Maybe true and false are 1 and 0, but in Java they hash to 1231 and 1237

Photo by Chris Ried on Unsplash

Ask any Jeopardy! contestant what the numerical values of true and false are, and they’ll probably say: “0 and 1. I mean, what is 0 and 1? What are 1 and 0?”

It’s common knowledge that almost all computers operate in binary. This readily maps dichotomies to 0s and 1s. And so it makes perfect sense that the Boolean value true would be 1 and the Boolean value false would be 0.

But this seemingly simple question turns out to involve a lot of subtleties we take for granted every time we write an if statement or any other kind of conditional in a modern computer programming language.

The first of these subtleties is “data width.” Nowadays 64-bit processors seem to be fairly standard. Whether we’re talking about signed or unsigned integers, 64 bits seem enough to represent a lot more integers than we might need on any given day.

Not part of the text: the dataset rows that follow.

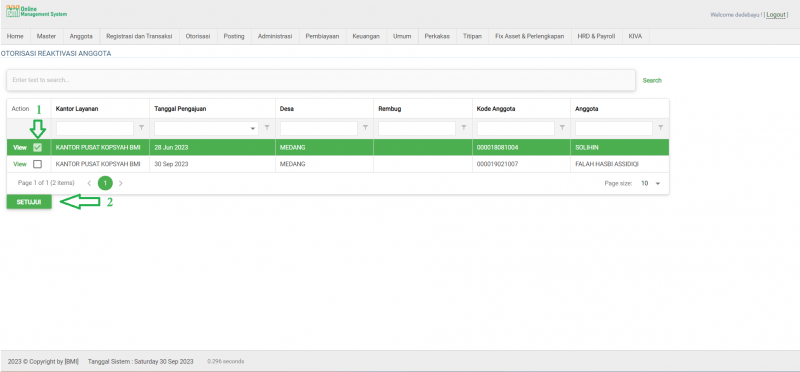Viewport: 800px width, 372px height.
Task: Click the Rembug column filter icon
Action: (464, 128)
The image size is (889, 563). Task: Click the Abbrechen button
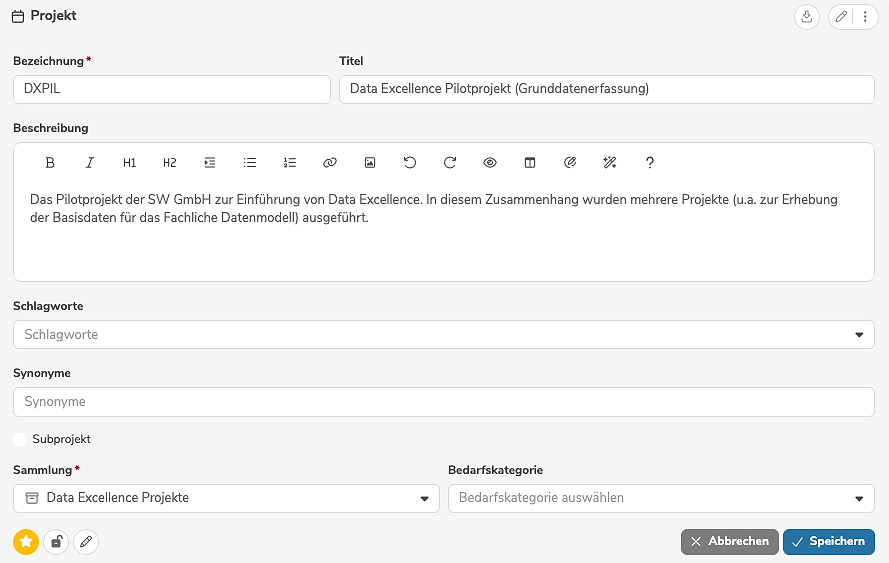pyautogui.click(x=729, y=542)
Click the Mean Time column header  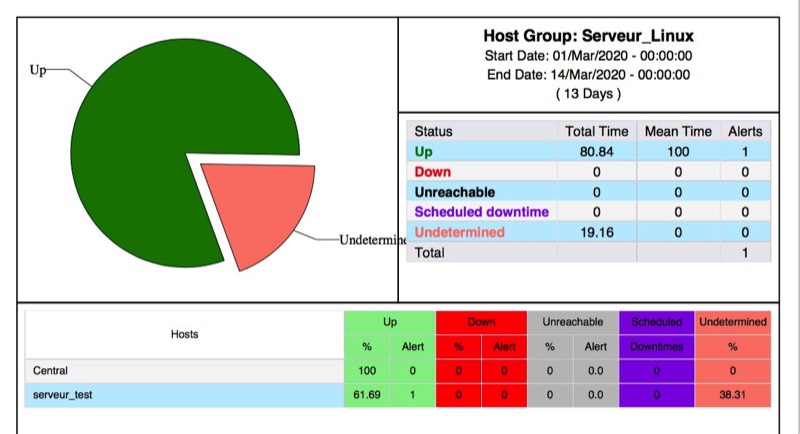tap(677, 131)
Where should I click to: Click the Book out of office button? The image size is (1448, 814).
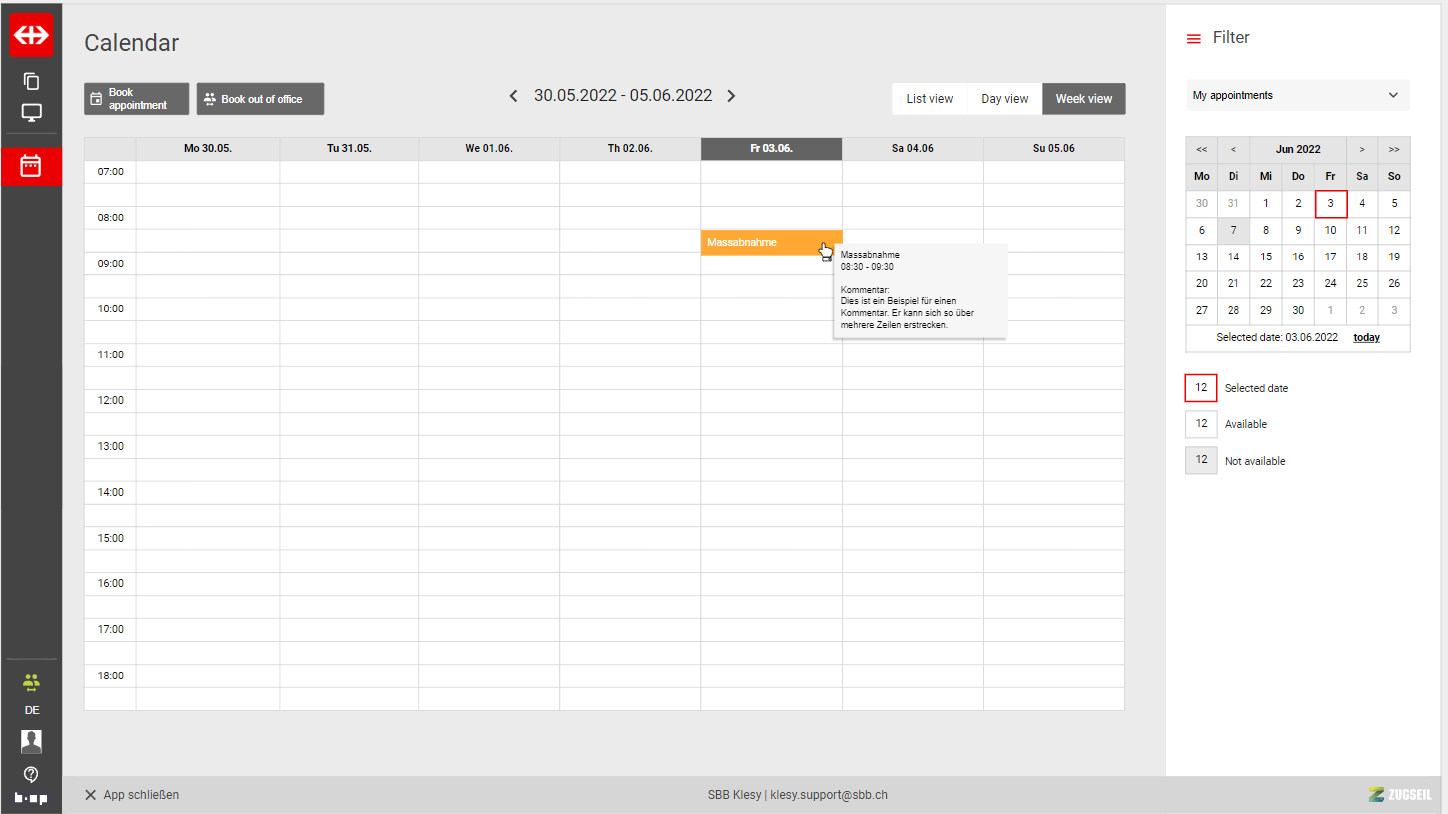[x=260, y=99]
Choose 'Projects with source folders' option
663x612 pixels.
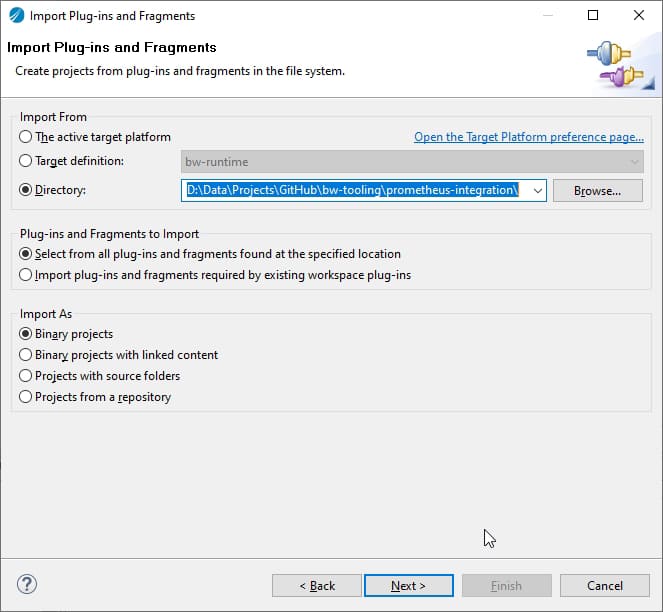coord(26,376)
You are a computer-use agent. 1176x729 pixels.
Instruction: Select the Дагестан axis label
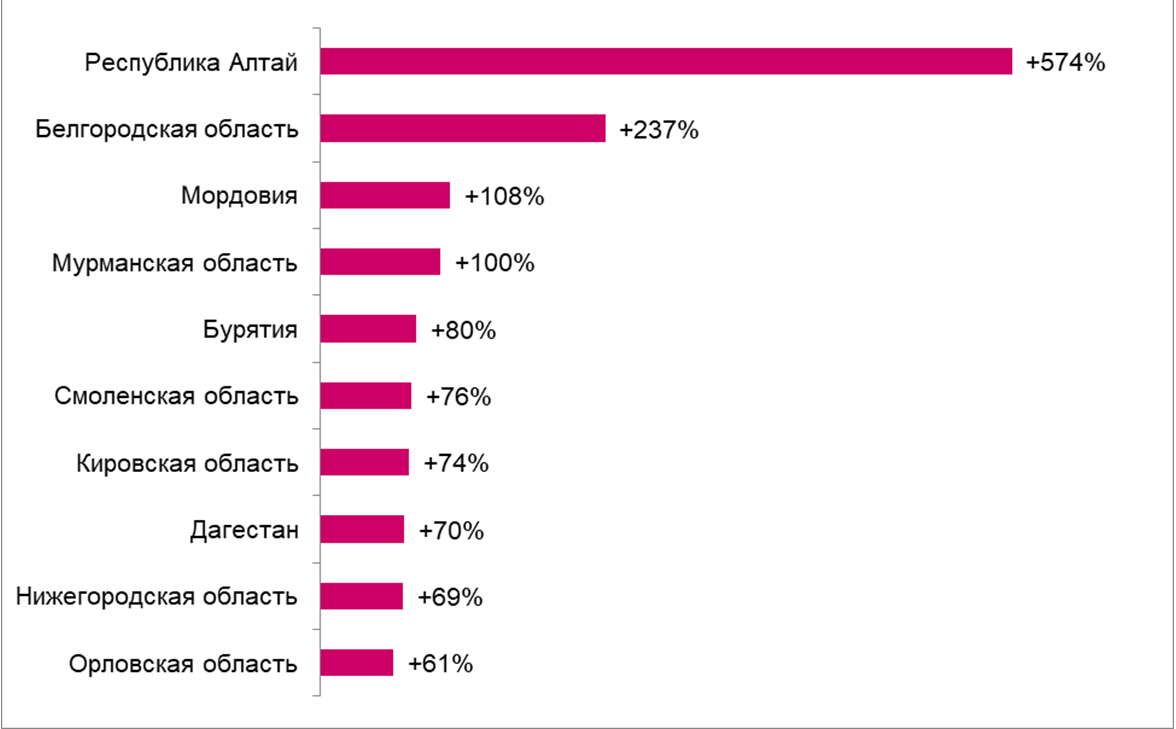244,530
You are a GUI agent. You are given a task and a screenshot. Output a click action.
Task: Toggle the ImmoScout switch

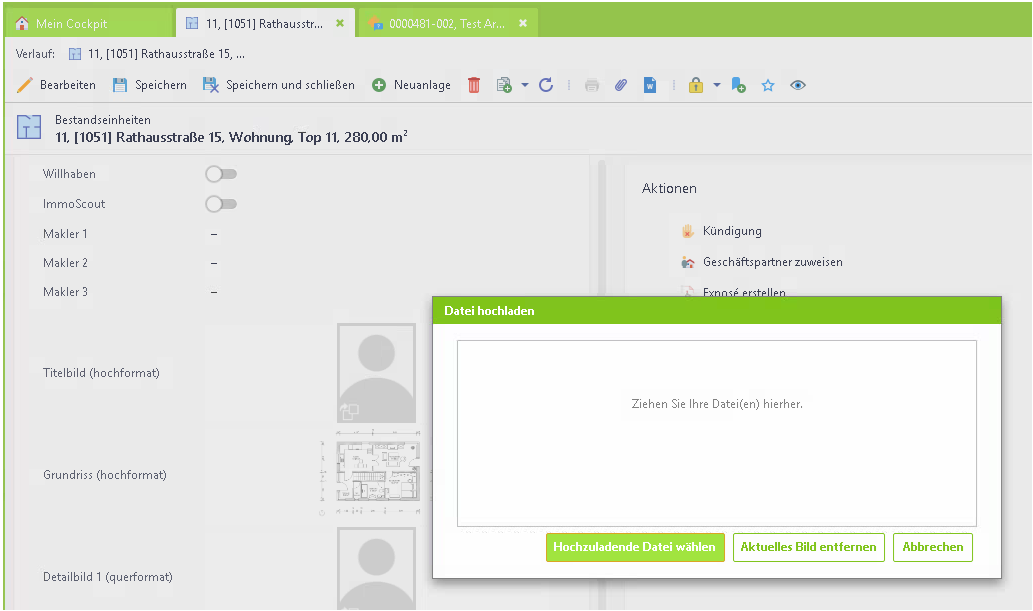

Even in the days of 8-bit processors it might still have seemed wasteful to spend an entire byte (8 bits) on a single Boolean value (please don’t read too much into my capitalization choice at this point).

If I understand correctly, programmers would cram as many as eight independent Boolean values into a single byte. The Boolean values would then be accessed by bitwise operations like XOR and NOT.

For example, suppose that you need to access the Boolean value of bit 5 in a flags byte. That would be the bit four bits from bit 0, the least significant bit. Since 2⁴ = 16, you could do flags bitwise AND 16. If the result is 16, the Boolean is true, but if it’s 0 it’s false.

Now suppose instead that you need your program to do something if any of the bits in a flags byte is a 1. You could do flags bitwise AND unsigned 255 (signed −1). Then this is true if the result is any nonzero number, false if it’s 0.

In fact, the American National Standards Institute (ANSI) standard for C++ specifies that false is 0 and true is any nonzero value.

In her book Portable C++, Patricia Giencke says that it’s safer to test that a Boolean is not false than to test that it is true.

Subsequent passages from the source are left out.